The ending of the movie is special. It brings a tear to your eye every time. Again, it has subtitles, but in reality, none are needed. The scene I enjoy most, though, is the boxing scene. Physical comedy is difficult. The great Marx Brothers mirror pantomime is a classic of coordination, and the boxing scene in “City Lights” takes that to another level. Again, long takes of tempo, timing, coordination of movement and space are remarkable. The actors make it look effortless, but as you watch, you realize the level of physical coordination it took to pull off the scene. It not only takes the brilliance of Chaplin, but also of the actors he works with. Many of the physical comedy routines pioneered by Chaplin, along with his silent film contemporary Buster Keaton, have been copied by filmmakers ever since.




It’s a silent film, so the lines are subtitles.

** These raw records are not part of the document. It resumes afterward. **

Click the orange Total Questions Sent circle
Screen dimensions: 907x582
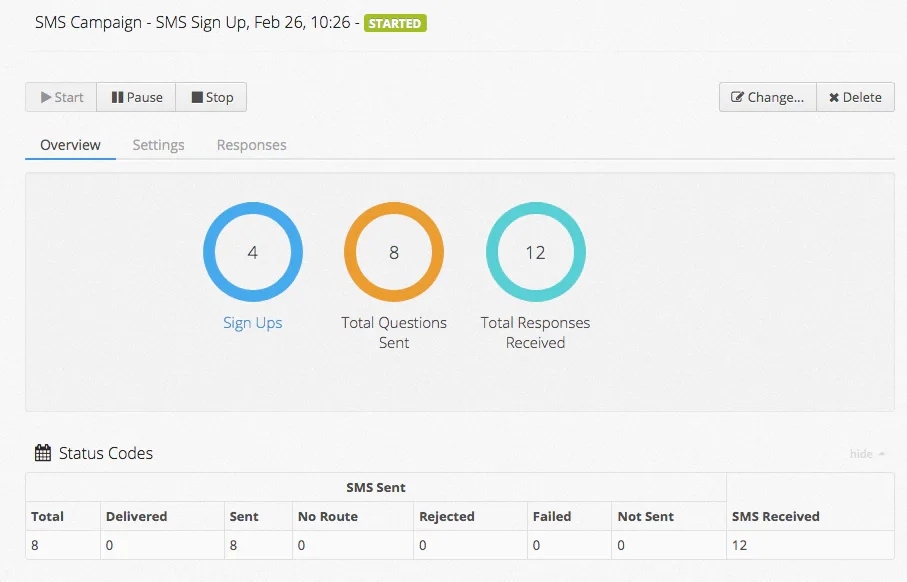pos(394,253)
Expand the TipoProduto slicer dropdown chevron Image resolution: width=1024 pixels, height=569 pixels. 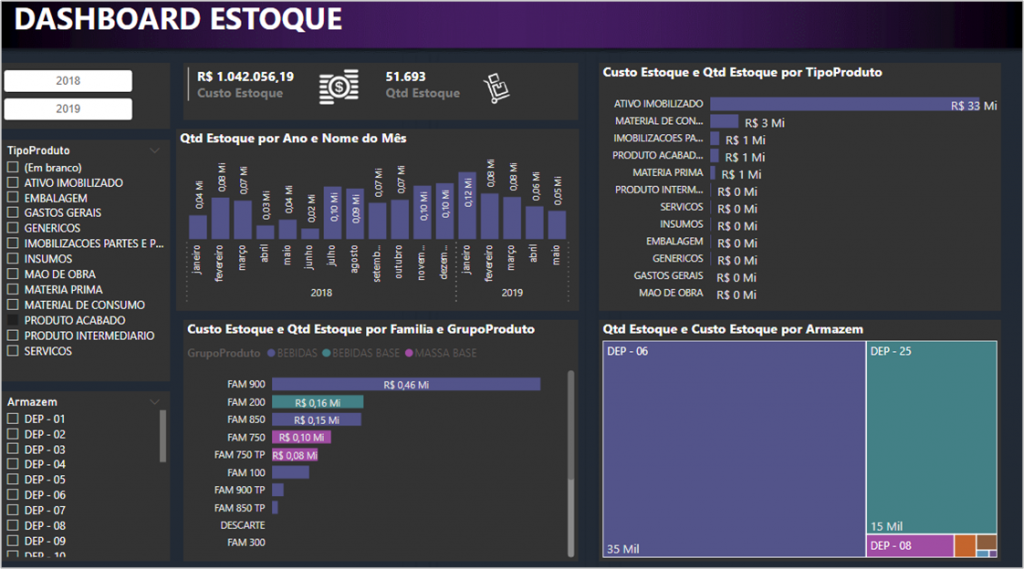155,150
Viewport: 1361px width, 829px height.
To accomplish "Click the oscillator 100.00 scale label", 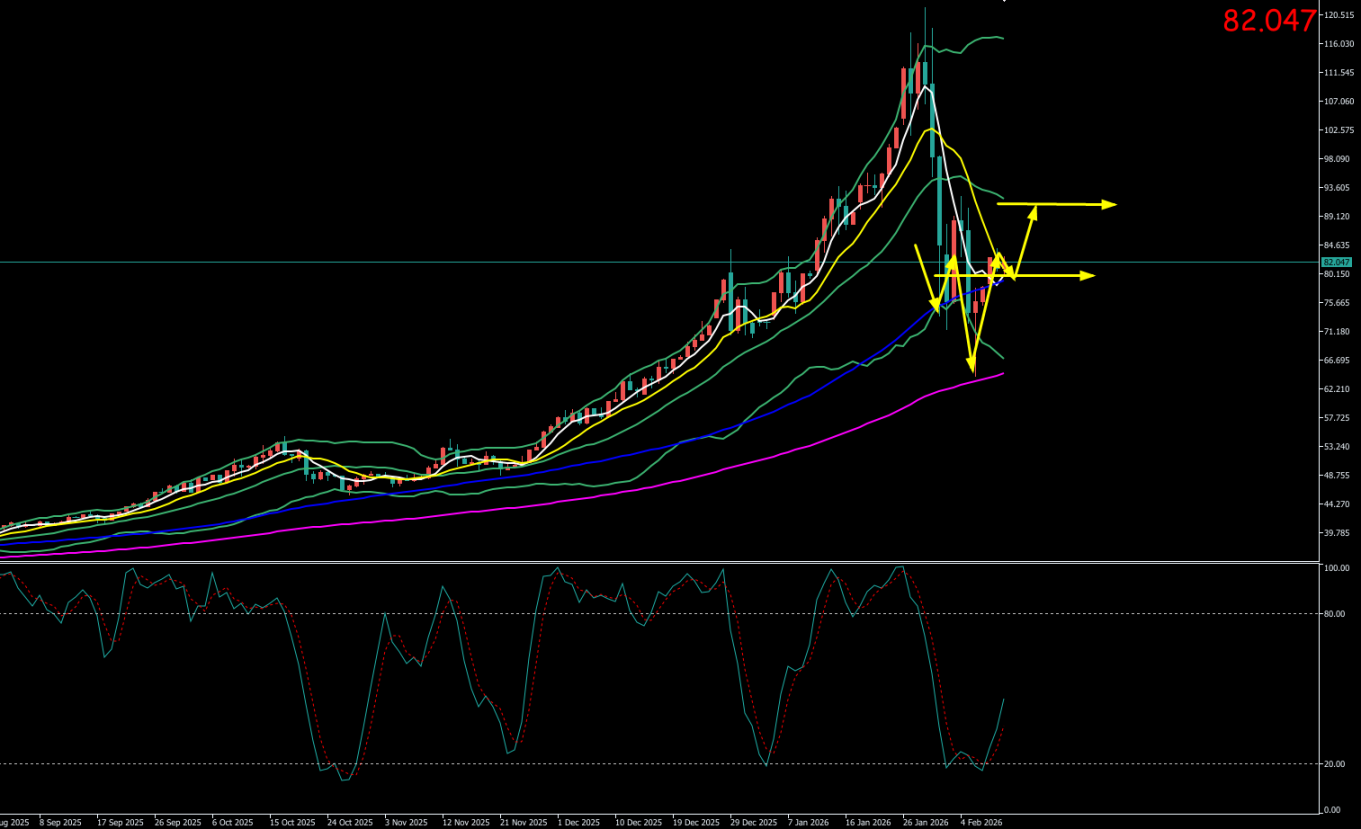I will [x=1336, y=568].
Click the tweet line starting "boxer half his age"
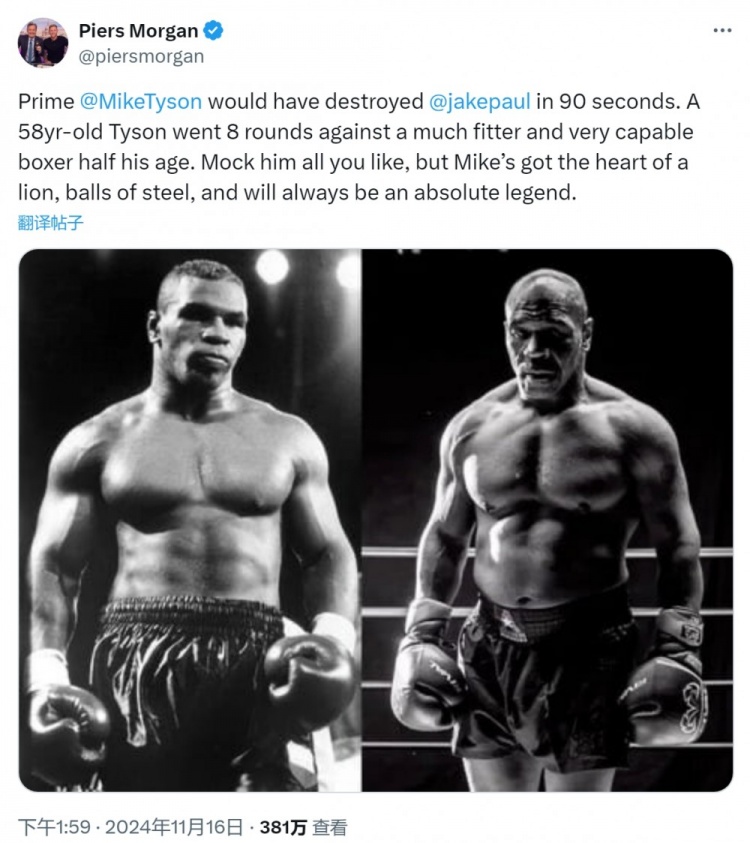The width and height of the screenshot is (750, 843). pos(353,162)
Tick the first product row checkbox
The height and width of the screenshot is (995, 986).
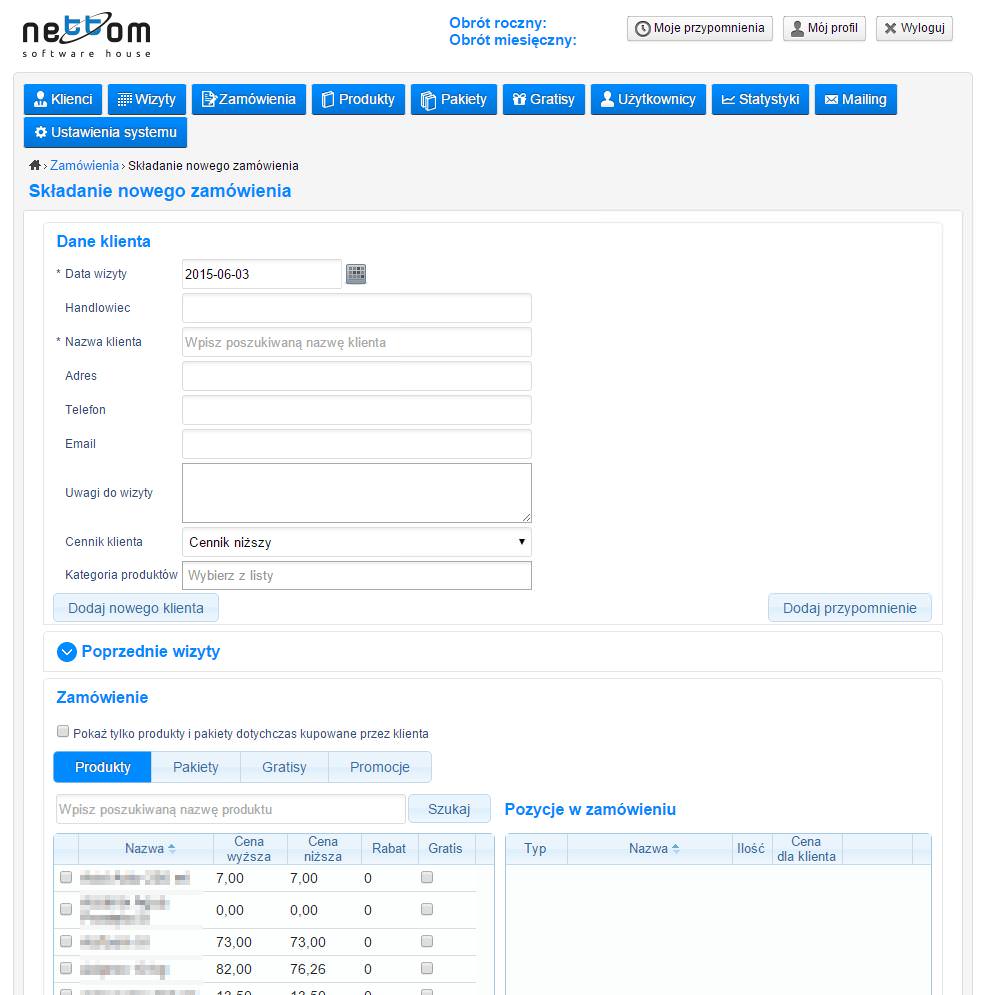[x=66, y=877]
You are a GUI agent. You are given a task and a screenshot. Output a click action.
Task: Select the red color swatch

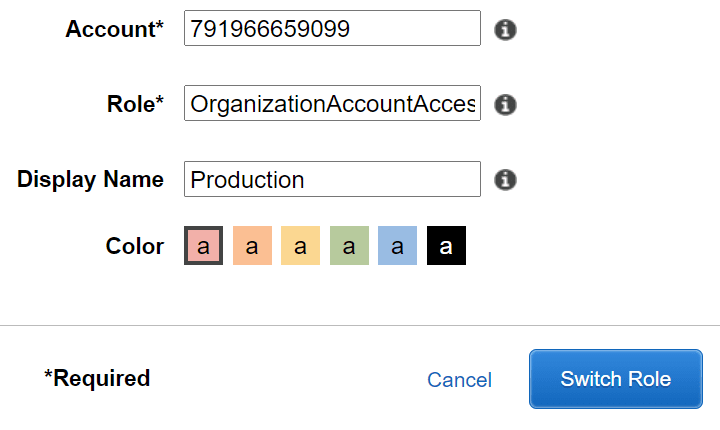(x=203, y=246)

Actually, words aren’t even necessary. The expressions fill in for dialogue. It’s simple. It ends the film. It’s just a few words, but it says everything. The blind girl says that, yes, she can she now. She sees everything, not just the new colors of the world around her, but really sees things. She sees the Little Tramp in his shabby clothes and understands all that he done for her and it doesn’t matter that he isn’t a wealthy benefactor. It’s a vision that goes beyond physical sight.:

The Tramp: “You can see now?”
The Blind Girl: "Yes, I can see now.“


THE KID  •  1921

Chaplin’s “Little Tramp” is his most famous character as the rumpled vagrant with the benevolent heart who goes out of his way to help others while all the while trying to survive himself. “City Lights” is the best of these silent films made between 1914 and 1936. In a similar way to how the Tramp plays benefactor to the blind girl in “City Lights,” Chaplin finds himself as father to an abandoned baby in “The Kid.” The little Tramp raises the boy (Jackie Coogan, who would later play Uncle Fester in “The Addams Family”) as his own, until the boy’s mother reappears years later. The boy is taken from him and to his mother, who had offered a reward for the boy. A kind policeman takes the Tramp to the mother’s house and the boys and his adoptive father are reunited, and the mother takes the Tramp into her house, grateful for raising her son. The ending is similar to “City Lights” in that the Tramp is accepted for his good deeds and heart, and not for his shabby look.